In patients who present with symptoms concerning for ischemic stroke:

  • Consult neurology.
  • Determine the onset of stroke symptoms (or time patient last felt or was observed normal).
  • Obtain a stat head CT to evaluate for hemorrhagic stroke.
  • In appropriate circumstances and in consultation with both neurology and the patient, consider IV thrombolysis for ischemic strokes in patients with no contraindications.
Critical Actions
  • Patients presenting with a potential acute ischemic stroke should have a non-contrast CT scan of the head performed as soon as is safely possible.

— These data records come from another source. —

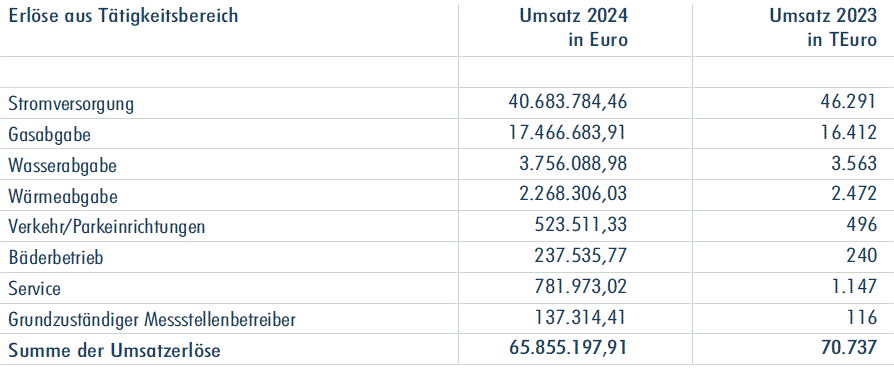
Task: Click the Umsatz 2023 column header
Action: click(823, 27)
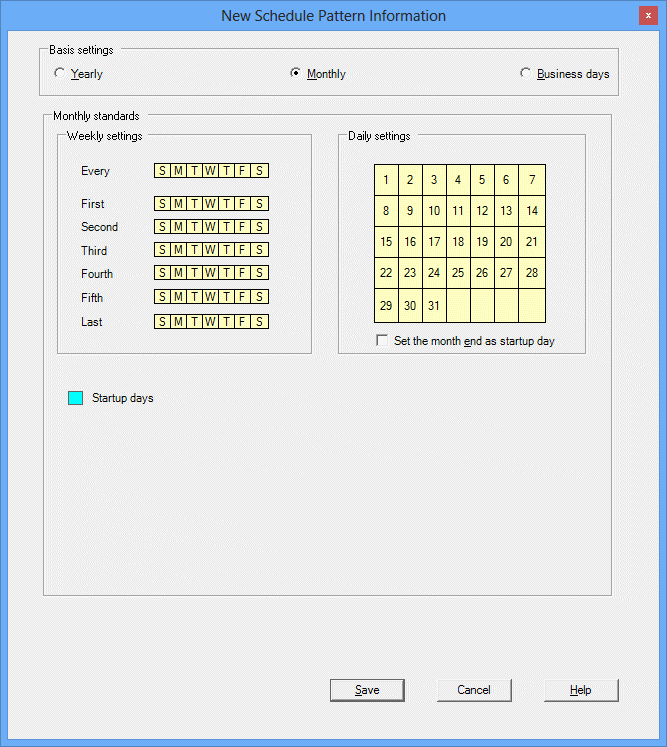Mark day 7 as a startup day

point(532,180)
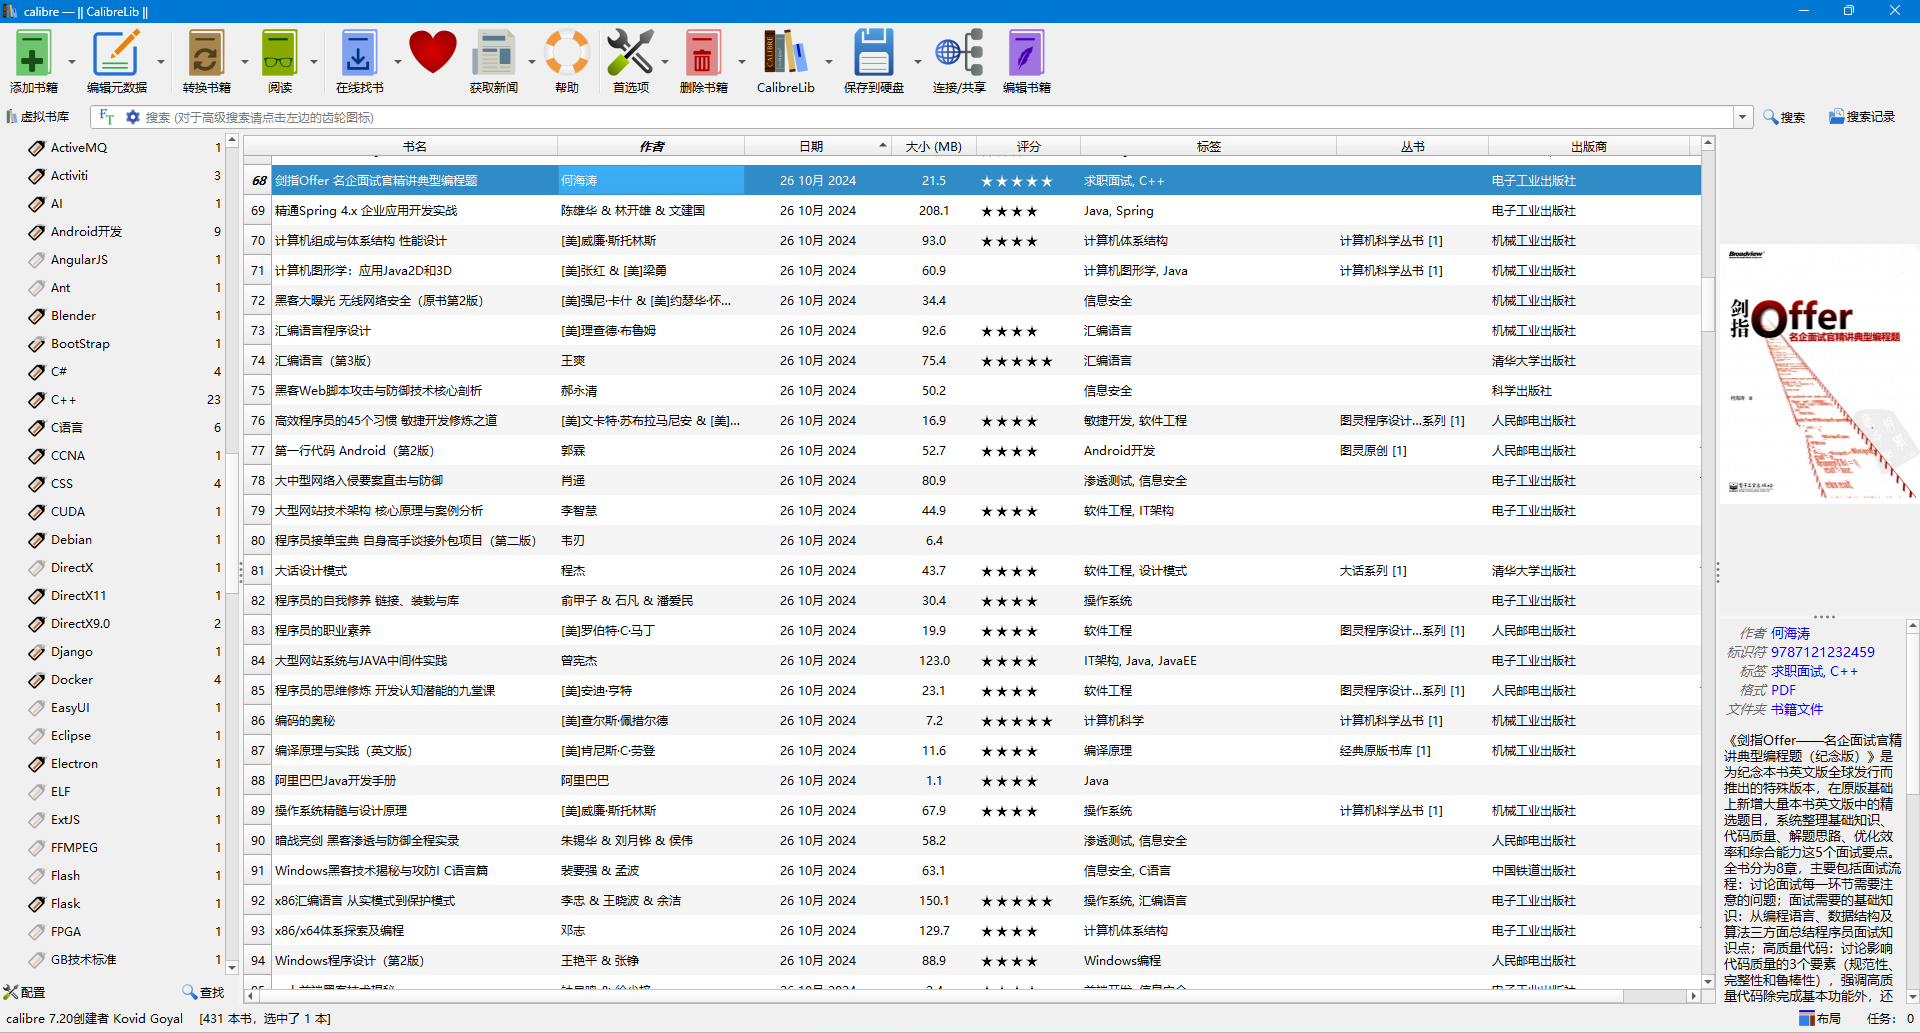The width and height of the screenshot is (1920, 1033).
Task: Open Preferences (首选项) tools icon
Action: (630, 55)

  • If the patient is a candidate for thrombolysis with tPA they should be carefully evaluated for any absolute or relative contraindications.
  • The NIHSS should be performed as part of their evaluation, by a NIHSS certified provider if one is available.
  • While a high NIHSS score (>22) is not an absolute contraindication to tPA within the 3 hour window, be aware that the rate of symptomatic or fatal intracranial hemorrhage is higher among this cohort.
  • If the patient has an elevated blood pressure (SBP >185 or DBP >110) as their only contraindication to receiving tPA, consider using parenteral medication to lower their blood pressure to an acceptable level. If the blood pressure can be adequately controlled, the patient may be safely given tPA if they meet the inclusion criteria and have no other contraindications.
  • When considering giving tPA in the extended window (3-4.5 hours), remember that an NIHSS score of >25 is considered a contraindication to thrombolysis.